▸ **TASK DESCRIPTION**: Rewrite the material from the line with "Where should I" up to and including its last line, switching "spectrogram" to "waveform" and leaving everything else unchanged.

..........

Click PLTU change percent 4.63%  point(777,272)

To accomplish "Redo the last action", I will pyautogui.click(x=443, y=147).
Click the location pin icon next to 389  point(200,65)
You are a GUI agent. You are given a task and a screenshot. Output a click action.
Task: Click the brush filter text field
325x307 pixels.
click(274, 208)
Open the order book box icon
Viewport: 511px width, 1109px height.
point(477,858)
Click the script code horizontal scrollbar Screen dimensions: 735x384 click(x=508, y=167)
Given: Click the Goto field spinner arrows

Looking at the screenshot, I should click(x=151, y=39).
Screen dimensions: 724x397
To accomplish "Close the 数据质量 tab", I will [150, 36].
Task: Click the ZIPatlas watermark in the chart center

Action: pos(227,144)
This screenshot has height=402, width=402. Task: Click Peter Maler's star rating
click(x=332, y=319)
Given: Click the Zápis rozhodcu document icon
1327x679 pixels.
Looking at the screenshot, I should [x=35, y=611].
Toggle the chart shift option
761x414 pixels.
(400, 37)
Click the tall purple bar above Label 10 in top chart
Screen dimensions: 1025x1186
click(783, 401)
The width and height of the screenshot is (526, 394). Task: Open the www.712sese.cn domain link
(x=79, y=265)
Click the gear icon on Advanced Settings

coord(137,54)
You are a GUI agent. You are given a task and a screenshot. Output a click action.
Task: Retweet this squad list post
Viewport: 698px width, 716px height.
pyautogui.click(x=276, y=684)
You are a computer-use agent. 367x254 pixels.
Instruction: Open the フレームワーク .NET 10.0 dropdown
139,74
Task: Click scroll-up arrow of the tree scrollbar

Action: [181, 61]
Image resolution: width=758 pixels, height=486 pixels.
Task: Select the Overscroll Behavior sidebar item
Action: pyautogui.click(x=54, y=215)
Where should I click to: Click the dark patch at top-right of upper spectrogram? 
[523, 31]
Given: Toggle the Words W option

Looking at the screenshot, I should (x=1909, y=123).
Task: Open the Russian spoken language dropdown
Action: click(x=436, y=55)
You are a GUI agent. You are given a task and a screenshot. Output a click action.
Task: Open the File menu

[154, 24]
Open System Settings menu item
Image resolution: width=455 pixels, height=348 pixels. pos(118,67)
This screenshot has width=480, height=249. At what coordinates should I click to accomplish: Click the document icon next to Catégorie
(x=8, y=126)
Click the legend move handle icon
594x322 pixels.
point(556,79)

..........

▸ **OUTPUT**:
Where should I click to: Click the dark patch at top-right of upper waveform? 
[523, 31]
Given: Toggle the Words W option

Looking at the screenshot, I should (x=1909, y=123).
Task: Open the Russian spoken language dropdown
Action: click(x=436, y=55)
You are a GUI agent. You are given a task and a screenshot. Output a click action.
Task: Open the File menu

[154, 24]
Open System Settings menu item
Image resolution: width=455 pixels, height=348 pixels. pos(118,67)
This screenshot has width=480, height=249. At what coordinates should I click to accomplish: Click the document icon next to Catégorie
(x=8, y=126)
Click the legend move handle icon
594x322 pixels.
point(556,79)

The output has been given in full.